• _The exercise_
Rename "Download" to "Save" in the rows from the line with "The width and height of the screenshot is (1382, 868)." up to and including the line with "click(61, 1350)". Return only those lines, with everything else unchanged.

BEGIN Stored rows

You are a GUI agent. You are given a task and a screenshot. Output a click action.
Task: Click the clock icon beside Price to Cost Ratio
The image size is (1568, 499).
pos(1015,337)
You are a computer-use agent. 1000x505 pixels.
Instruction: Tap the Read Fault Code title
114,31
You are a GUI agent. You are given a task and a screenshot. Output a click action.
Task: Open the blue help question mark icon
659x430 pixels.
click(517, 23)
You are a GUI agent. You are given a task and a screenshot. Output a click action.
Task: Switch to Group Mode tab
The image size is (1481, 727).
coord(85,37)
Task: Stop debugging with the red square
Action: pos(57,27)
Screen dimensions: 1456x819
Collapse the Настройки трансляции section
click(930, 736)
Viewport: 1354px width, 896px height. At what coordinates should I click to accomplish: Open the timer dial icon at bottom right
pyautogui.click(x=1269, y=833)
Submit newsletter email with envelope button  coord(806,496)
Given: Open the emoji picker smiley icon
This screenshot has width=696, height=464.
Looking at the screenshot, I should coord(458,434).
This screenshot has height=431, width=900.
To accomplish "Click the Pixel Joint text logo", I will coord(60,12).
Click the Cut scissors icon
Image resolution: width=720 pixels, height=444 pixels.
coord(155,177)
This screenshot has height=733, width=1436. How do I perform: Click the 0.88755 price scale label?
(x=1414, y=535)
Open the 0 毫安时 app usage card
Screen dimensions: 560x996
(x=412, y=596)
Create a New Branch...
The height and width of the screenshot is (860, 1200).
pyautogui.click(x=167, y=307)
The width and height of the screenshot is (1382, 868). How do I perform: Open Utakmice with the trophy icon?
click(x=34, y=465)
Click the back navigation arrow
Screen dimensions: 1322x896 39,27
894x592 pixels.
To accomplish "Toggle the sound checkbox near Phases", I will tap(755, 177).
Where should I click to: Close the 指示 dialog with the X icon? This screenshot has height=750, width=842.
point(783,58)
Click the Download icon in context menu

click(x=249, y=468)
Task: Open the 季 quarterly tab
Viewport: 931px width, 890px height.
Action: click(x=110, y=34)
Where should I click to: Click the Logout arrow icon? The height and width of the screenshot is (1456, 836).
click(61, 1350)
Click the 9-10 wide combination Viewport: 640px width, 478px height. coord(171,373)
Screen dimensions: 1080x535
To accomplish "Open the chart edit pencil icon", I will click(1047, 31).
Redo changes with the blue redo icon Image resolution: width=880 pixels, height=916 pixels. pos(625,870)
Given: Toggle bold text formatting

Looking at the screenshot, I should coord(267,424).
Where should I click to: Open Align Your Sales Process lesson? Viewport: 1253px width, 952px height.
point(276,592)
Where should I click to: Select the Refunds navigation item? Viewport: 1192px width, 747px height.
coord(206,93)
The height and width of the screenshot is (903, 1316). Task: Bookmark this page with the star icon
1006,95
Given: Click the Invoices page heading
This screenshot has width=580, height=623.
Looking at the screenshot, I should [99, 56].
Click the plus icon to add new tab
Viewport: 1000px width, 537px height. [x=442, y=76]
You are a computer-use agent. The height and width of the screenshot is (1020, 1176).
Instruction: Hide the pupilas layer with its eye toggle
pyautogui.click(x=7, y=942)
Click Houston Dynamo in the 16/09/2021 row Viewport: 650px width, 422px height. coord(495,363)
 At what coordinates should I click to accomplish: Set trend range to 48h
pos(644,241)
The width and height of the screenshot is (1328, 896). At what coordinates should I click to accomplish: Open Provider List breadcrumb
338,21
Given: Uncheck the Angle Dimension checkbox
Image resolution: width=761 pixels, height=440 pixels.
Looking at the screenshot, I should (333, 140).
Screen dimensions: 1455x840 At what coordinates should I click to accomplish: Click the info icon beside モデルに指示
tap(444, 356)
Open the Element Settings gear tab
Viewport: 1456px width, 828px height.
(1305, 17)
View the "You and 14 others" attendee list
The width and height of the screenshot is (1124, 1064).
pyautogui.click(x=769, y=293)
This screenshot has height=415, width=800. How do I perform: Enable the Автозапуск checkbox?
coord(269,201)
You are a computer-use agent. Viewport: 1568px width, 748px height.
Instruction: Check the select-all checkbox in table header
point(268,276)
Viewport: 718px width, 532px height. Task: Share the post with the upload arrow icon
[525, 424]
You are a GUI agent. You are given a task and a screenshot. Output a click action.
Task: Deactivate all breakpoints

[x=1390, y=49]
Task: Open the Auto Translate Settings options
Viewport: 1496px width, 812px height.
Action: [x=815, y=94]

END Stored rows

• _Answer to the exercise_
The width and height of the screenshot is (1382, 868). How do I perform: Open Utakmice with the trophy icon?
click(x=34, y=465)
Click the back navigation arrow
Screen dimensions: 1322x896 39,27
894x592 pixels.
To accomplish "Toggle the sound checkbox near Phases", I will tap(755, 177).
Where should I click to: Close the 指示 dialog with the X icon? This screenshot has height=750, width=842.
point(783,58)
Click the Save icon in context menu

click(x=249, y=468)
Task: Open the 季 quarterly tab
Viewport: 931px width, 890px height.
Action: click(x=110, y=34)
Where should I click to: Click the Logout arrow icon? The height and width of the screenshot is (1456, 836).
click(61, 1350)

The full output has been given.